## [Data for processing]

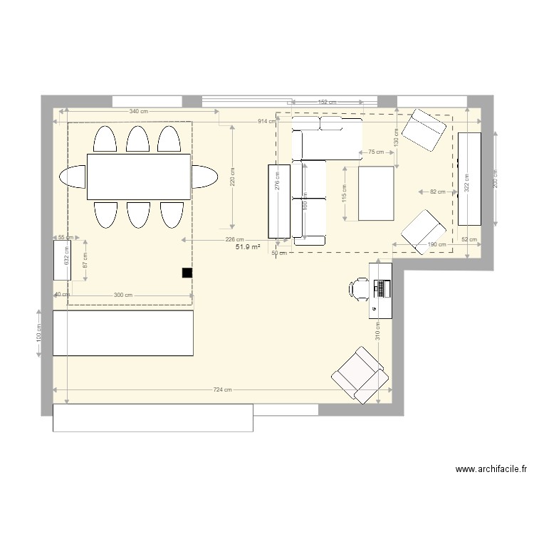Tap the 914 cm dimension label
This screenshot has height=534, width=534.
click(x=267, y=122)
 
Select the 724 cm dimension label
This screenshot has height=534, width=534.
click(x=223, y=389)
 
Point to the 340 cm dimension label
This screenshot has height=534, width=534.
click(x=139, y=112)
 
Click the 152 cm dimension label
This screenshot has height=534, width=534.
click(x=328, y=103)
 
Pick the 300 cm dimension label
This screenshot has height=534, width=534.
click(x=123, y=295)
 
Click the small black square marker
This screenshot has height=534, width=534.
click(x=187, y=272)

## [Goal of the exercise]
Copy every row above line for line, without changing any text. Leave the picture out of your copy.

## [Exercise response]
Tap the 914 cm dimension label
This screenshot has height=534, width=534.
click(x=267, y=122)
 
Select the 724 cm dimension label
This screenshot has height=534, width=534.
click(x=223, y=389)
 
Point to the 340 cm dimension label
This screenshot has height=534, width=534.
click(x=139, y=112)
 
Click the 152 cm dimension label
This screenshot has height=534, width=534.
click(x=328, y=103)
 
Pick the 300 cm dimension label
This screenshot has height=534, width=534.
click(x=123, y=295)
 
Click the small black square marker
This screenshot has height=534, width=534.
click(x=187, y=272)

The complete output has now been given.